### Work order:
Report each line of the entries that contains the word "agent", copied in full.

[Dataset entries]

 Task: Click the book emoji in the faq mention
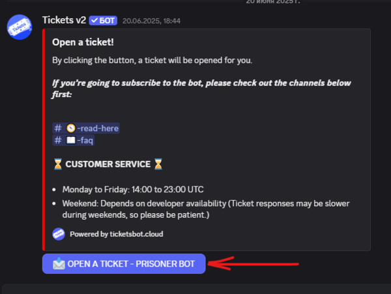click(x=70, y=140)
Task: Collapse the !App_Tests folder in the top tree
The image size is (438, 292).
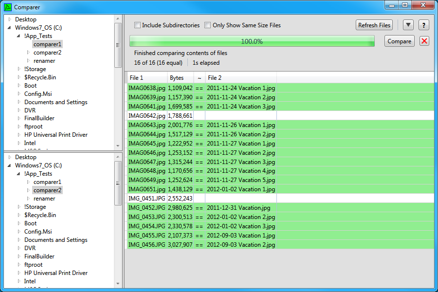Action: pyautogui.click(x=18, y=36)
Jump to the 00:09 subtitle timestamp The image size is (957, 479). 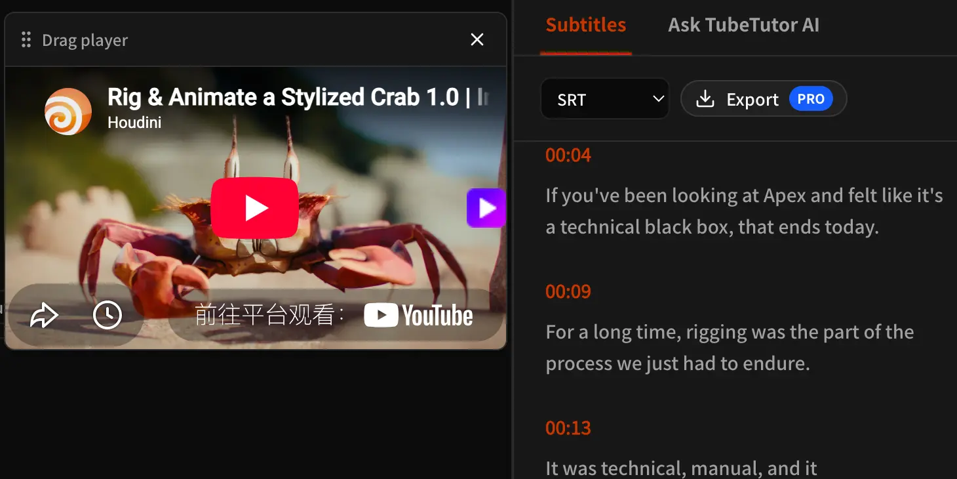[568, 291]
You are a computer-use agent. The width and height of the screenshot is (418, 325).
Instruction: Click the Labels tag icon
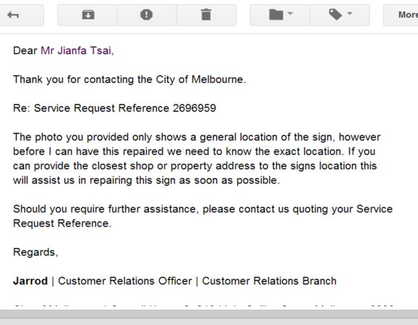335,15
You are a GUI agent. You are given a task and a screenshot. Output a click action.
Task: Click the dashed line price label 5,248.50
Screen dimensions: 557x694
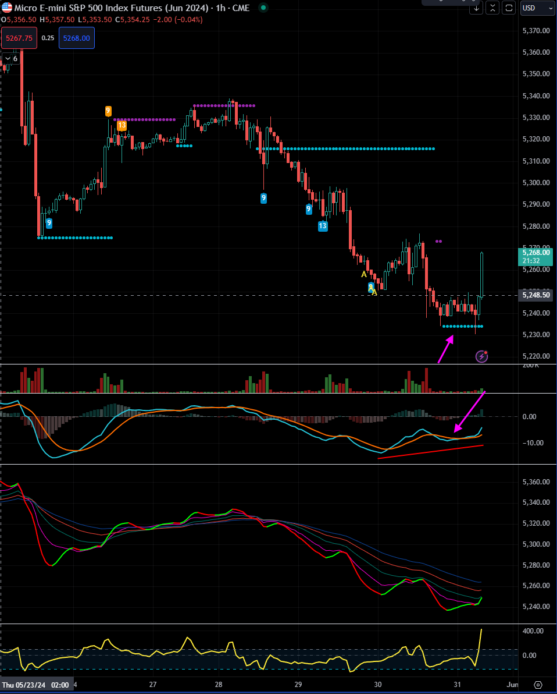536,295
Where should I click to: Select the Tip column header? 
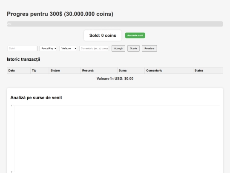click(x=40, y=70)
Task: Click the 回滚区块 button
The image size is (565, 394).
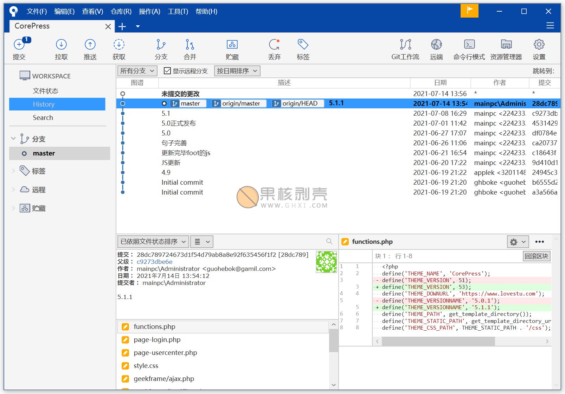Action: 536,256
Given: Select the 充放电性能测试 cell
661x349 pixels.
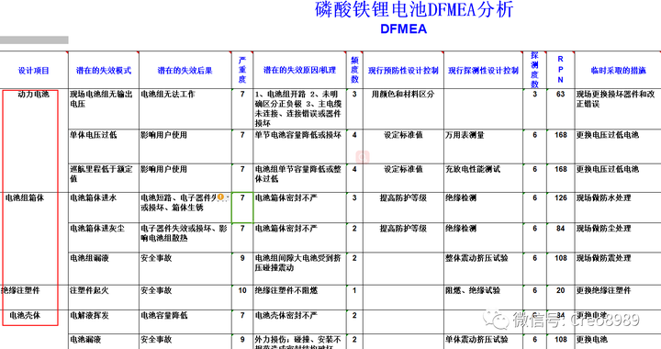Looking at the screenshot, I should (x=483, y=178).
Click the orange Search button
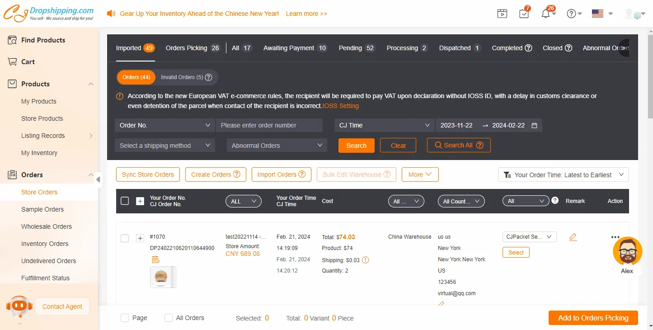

### Task response:
You are a computer-use agent. The width and height of the screenshot is (418, 325).
You are a GUI agent. You are given a task and a screenshot. Output a click action.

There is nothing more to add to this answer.